(WORK REQUEST): Extract the lines of the material below, beginning with the first and ending with the line that holds "46285 (35, 535)". Skip every picture.

(TASK DATA):
******

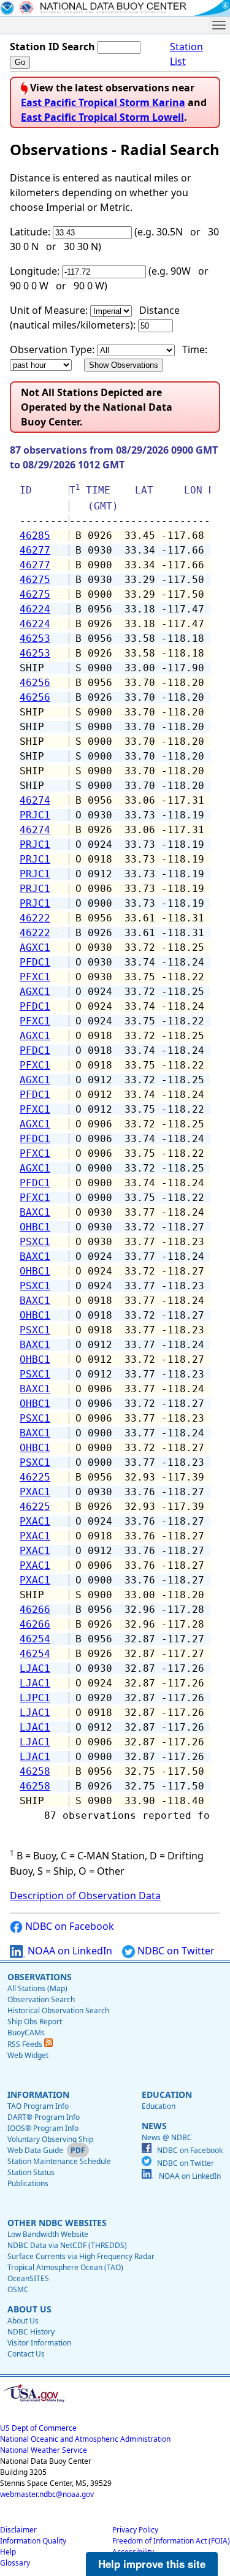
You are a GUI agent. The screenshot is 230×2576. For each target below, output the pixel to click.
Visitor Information (39, 2343)
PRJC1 (35, 815)
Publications (27, 2183)
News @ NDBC (167, 2137)
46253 (35, 638)
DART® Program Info (43, 2117)
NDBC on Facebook (68, 1926)
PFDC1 (35, 962)
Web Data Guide (35, 2150)
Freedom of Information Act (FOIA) (171, 2541)
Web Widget (27, 2055)
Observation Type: (52, 349)
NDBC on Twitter (175, 1950)
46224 (35, 609)
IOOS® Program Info (43, 2128)
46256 (35, 682)
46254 (35, 1639)
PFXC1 (35, 977)
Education (158, 2106)
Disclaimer (18, 2530)
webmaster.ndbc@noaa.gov (47, 2494)
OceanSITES (28, 2278)
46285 (35, 535)
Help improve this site (151, 2563)
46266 (35, 1609)
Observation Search (41, 1999)
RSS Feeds (25, 2044)
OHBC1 (35, 1227)
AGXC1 (35, 947)
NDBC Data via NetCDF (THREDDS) (67, 2245)
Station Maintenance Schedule (59, 2161)
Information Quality (33, 2541)
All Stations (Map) (37, 1988)
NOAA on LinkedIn (68, 1950)
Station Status (31, 2172)
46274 (35, 800)
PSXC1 (35, 1242)
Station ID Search (52, 46)
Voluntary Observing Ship (50, 2139)
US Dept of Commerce (38, 2428)
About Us (23, 2320)
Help (8, 2552)
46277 (35, 550)
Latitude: (30, 231)
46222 (35, 918)
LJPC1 (35, 1698)
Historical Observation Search (58, 2010)
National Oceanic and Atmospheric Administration (85, 2439)
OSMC (18, 2289)
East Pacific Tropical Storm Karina (103, 102)
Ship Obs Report (34, 2021)
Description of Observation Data (85, 1895)
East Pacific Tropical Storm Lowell (102, 117)
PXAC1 (35, 1492)
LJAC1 (35, 1668)
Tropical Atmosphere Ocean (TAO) (65, 2267)
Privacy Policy (135, 2530)
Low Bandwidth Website (47, 2234)
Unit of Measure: (49, 310)
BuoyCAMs (26, 2032)
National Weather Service (43, 2450)
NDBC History (31, 2331)
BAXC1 (35, 1212)
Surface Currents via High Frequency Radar (81, 2256)
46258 (35, 1771)
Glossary (15, 2563)
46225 (35, 1477)
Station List (186, 54)
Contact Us (26, 2354)
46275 (35, 579)
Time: (194, 349)
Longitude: (34, 271)
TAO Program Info (38, 2106)
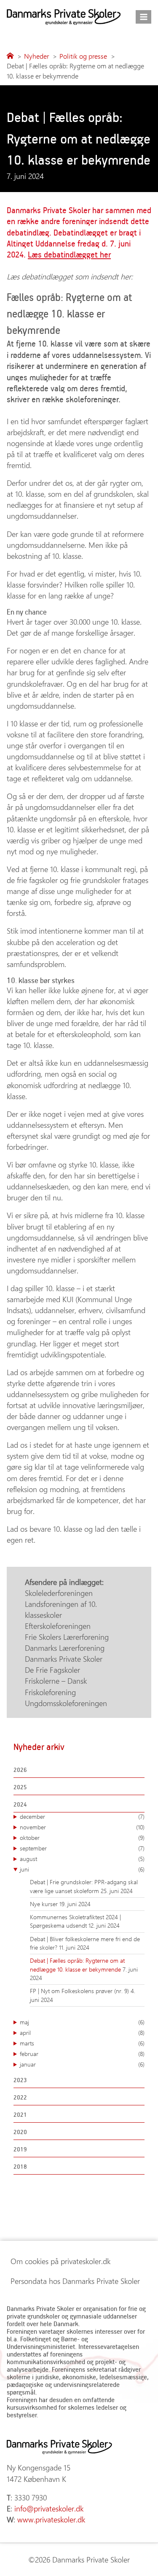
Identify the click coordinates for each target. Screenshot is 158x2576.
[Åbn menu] (143, 16)
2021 (20, 2114)
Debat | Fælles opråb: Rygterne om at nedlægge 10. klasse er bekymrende (77, 1964)
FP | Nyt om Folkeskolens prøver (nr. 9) (80, 1991)
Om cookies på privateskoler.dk (60, 2261)
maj (82, 2022)
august (82, 1859)
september (82, 1848)
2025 (20, 1787)
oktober (82, 1838)
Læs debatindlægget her (69, 254)
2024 (20, 1804)
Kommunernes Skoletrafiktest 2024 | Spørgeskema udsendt (75, 1921)
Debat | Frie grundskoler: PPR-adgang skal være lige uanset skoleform (84, 1886)
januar (82, 2064)
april (82, 2033)
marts (82, 2043)
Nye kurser (44, 1904)
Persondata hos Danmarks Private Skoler (75, 2281)
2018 (20, 2166)
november (82, 1827)
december (82, 1816)
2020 (20, 2132)
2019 (20, 2149)
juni (82, 1869)
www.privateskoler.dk (51, 2519)
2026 (20, 1770)
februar (82, 2054)
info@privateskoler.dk (48, 2508)
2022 (20, 2097)
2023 (20, 2080)
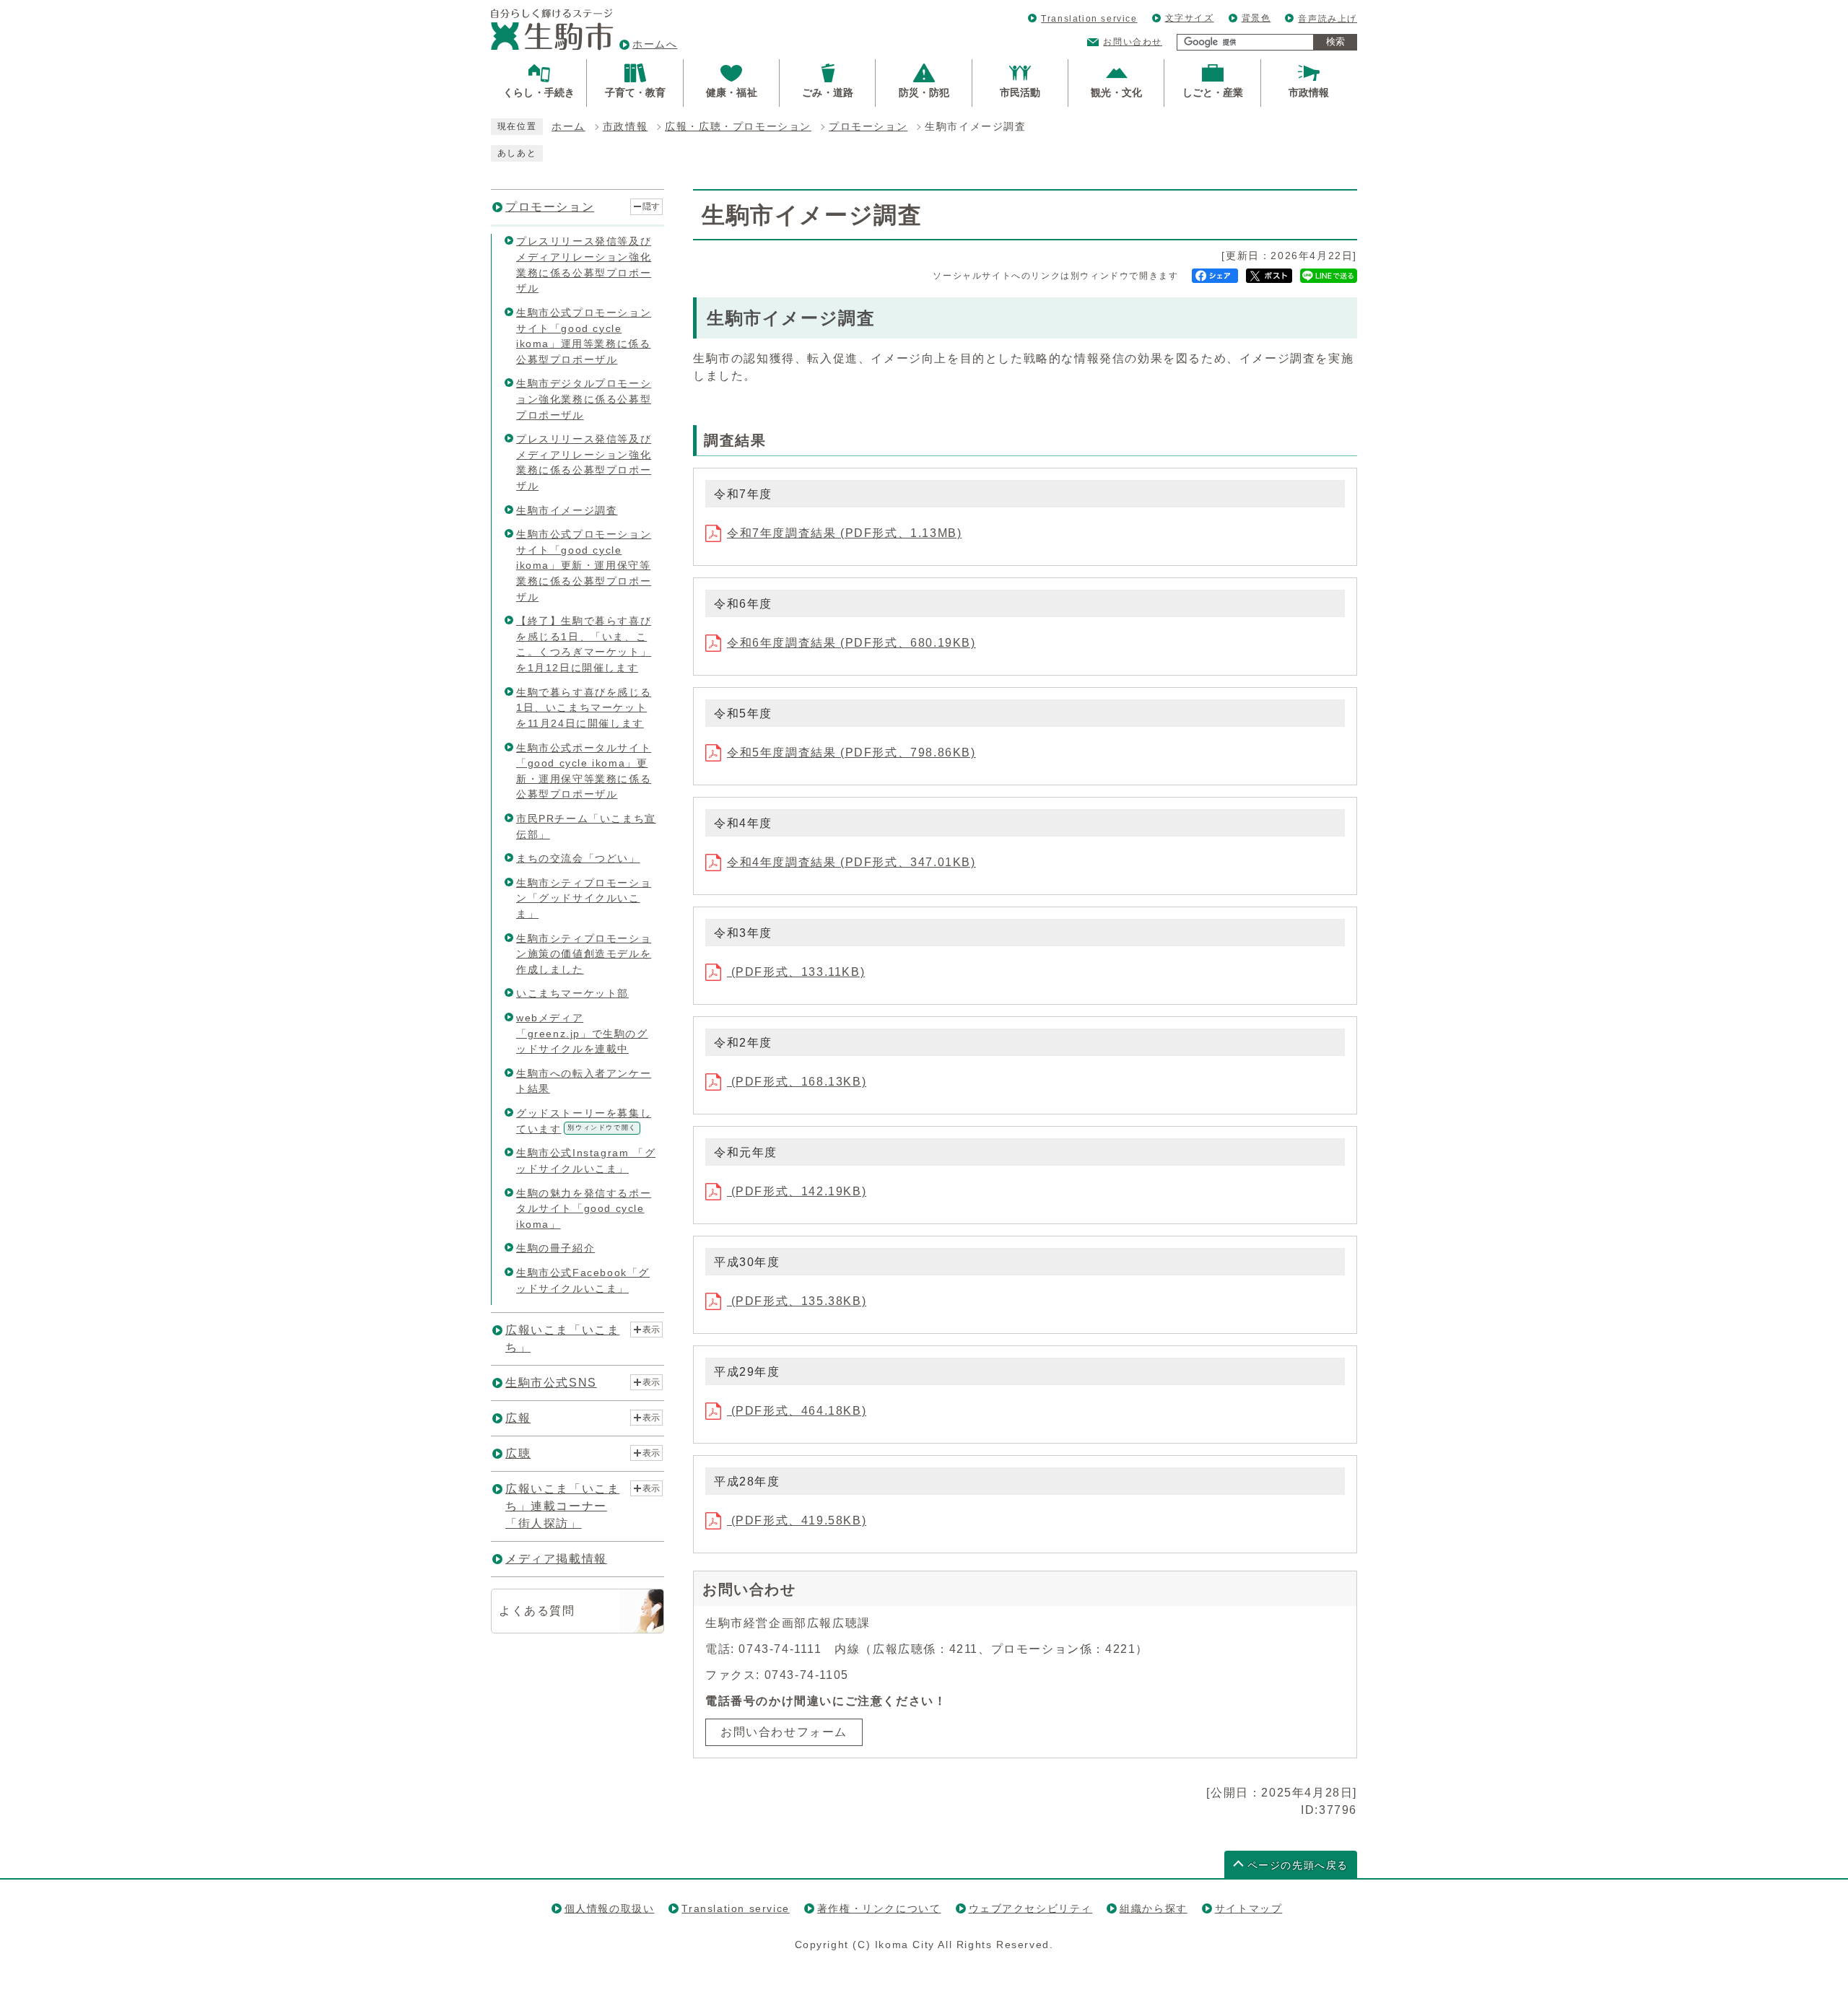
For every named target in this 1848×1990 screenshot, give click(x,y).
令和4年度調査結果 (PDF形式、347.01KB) (851, 862)
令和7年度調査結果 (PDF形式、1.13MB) (844, 533)
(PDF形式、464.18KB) (796, 1411)
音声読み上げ (1327, 19)
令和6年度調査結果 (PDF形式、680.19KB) (851, 643)
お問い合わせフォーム (783, 1732)
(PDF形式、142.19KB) (796, 1191)
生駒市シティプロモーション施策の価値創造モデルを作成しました (583, 954)
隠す (651, 206)
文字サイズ (1189, 18)
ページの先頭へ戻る (1297, 1865)
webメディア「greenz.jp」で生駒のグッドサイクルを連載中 (582, 1033)
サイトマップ (1249, 1908)
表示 (651, 1329)
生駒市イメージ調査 (566, 510)
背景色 (1256, 18)
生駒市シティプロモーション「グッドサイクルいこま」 (583, 898)
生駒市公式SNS (551, 1382)
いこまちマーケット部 (572, 993)
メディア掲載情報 (556, 1559)
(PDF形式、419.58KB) (796, 1520)
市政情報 (625, 126)
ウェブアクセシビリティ (1031, 1908)
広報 (518, 1418)
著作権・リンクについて (879, 1908)
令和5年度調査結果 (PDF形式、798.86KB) (851, 752)
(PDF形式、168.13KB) (796, 1081)
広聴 (518, 1453)
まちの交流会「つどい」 (578, 858)
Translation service (1089, 19)
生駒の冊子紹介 (555, 1248)
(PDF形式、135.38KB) (796, 1301)
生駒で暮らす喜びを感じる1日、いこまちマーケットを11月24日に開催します (583, 707)
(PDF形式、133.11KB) (796, 972)
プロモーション (868, 126)
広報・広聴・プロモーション (738, 126)
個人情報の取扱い (610, 1908)
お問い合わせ (1132, 42)
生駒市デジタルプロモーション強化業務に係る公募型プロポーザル (583, 399)
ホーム (568, 126)
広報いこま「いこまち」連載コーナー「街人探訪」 (562, 1506)
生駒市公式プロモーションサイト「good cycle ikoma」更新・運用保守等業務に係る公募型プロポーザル (583, 565)
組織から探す (1153, 1908)
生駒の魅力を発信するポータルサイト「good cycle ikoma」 (583, 1208)
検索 (1335, 41)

******

(RESULT):
You are a GUI agent. The screenshot is 230×2576. For each target below, output the pixel to click.
Visitor Information (39, 2343)
PRJC1 (35, 815)
Publications (27, 2183)
News @ NDBC (167, 2137)
46253 (35, 638)
DART® Program Info (43, 2117)
NDBC on Facebook (68, 1926)
PFDC1 (35, 962)
Web Data Guide (35, 2150)
Freedom of Information Act (FOIA) (171, 2541)
Web Widget (27, 2055)
Observation Type: (52, 349)
NDBC on Twitter (175, 1950)
46224 (35, 609)
IOOS® Program Info (43, 2128)
46256 (35, 682)
46254 (35, 1639)
PFXC1 (35, 977)
Education (158, 2106)
Disclaimer (18, 2530)
webmaster.ndbc@noaa.gov (47, 2494)
OceanSITES (28, 2278)
46285 (35, 535)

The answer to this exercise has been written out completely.